NB: These options are part of Nextflow and use a single hyphen whereas pipeline-level parameters use a double-hyphen.
Use this parameter to choose a configuration profile. Profiles can give configuration presets for different compute environments.
Several generic profiles are bundled with the pipeline which instruct the pipeline to use software packaged using different methods (Docker, Singularity, Podman, Shifter, Charliecloud, Conda) - see below. When using Biocontainers, most of these software packaging methods pull Docker containers from quay.io e.g FastQC except for Singularity which directly downloads Singularity images via https hosted by the Galaxy project and Conda which downloads and installs software locally from Bioconda.
We highly recommend the use of Docker or Singularity containers for full pipeline reproducibility, however when this is not possible, Conda is also supported is if specific pipeline developers implement it.
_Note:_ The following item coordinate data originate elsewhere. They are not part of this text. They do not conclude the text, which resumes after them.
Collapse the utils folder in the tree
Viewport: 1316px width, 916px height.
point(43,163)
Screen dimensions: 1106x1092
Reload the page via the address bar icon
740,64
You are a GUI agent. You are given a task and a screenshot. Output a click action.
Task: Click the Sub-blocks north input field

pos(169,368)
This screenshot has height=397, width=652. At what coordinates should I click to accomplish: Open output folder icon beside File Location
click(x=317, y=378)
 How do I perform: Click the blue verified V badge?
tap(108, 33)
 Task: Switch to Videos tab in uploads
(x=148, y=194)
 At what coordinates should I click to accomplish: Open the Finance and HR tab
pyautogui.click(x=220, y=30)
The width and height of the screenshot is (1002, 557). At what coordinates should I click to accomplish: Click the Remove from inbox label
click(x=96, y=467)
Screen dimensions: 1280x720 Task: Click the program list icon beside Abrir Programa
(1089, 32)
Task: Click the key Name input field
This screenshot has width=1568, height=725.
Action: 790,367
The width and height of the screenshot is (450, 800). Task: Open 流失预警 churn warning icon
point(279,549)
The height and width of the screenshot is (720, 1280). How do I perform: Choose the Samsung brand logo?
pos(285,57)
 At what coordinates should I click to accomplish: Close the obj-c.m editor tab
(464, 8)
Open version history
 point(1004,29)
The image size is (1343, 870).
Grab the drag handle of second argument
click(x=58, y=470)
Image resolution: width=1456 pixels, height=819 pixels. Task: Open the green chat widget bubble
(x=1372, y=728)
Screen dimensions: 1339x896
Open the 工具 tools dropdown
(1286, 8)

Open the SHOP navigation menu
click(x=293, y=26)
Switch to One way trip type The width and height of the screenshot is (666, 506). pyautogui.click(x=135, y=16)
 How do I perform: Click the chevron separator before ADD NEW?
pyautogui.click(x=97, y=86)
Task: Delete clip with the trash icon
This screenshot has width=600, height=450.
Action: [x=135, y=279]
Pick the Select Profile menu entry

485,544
Note that multiple profiles can be loaded, for example: -profile test,docker
- the order of arguments is important!
They are loaded in sequence, so later profiles can overwrite earlier profiles.
If -profile
is not specified, the pipeline will run locally and expect all software to be installed and available on the PATH
. This is not recommended.
docker
- A generic configuration profile to be used with Docker
singularity
- A generic configuration profile to be used with Singularity
podman
- A generic configuration profile to be used with Podman
shifter
- A generic configuration profile to be used with Shifter
charliecloud
- A generic configuration profile to be used with Charliecloud
conda
- A generic configuration profile to be used with Conda. Please only use Conda as a last resort i.e. when it's not possible to run the pipeline with Docker, Singularity, Podman, Shifter or Charliecloud.
test
- A profile with a complete configuration for automated testing
- Includes links to test data so needs no other parameters
Specify this when restarting a pipeline. Nextflow will use cached results from any pipeline steps where the inputs are the same, continuing from where it got to previously. For input to be considered the same, not only the names must be identical but the files' contents as well. For more info about this parameter, see this blog post.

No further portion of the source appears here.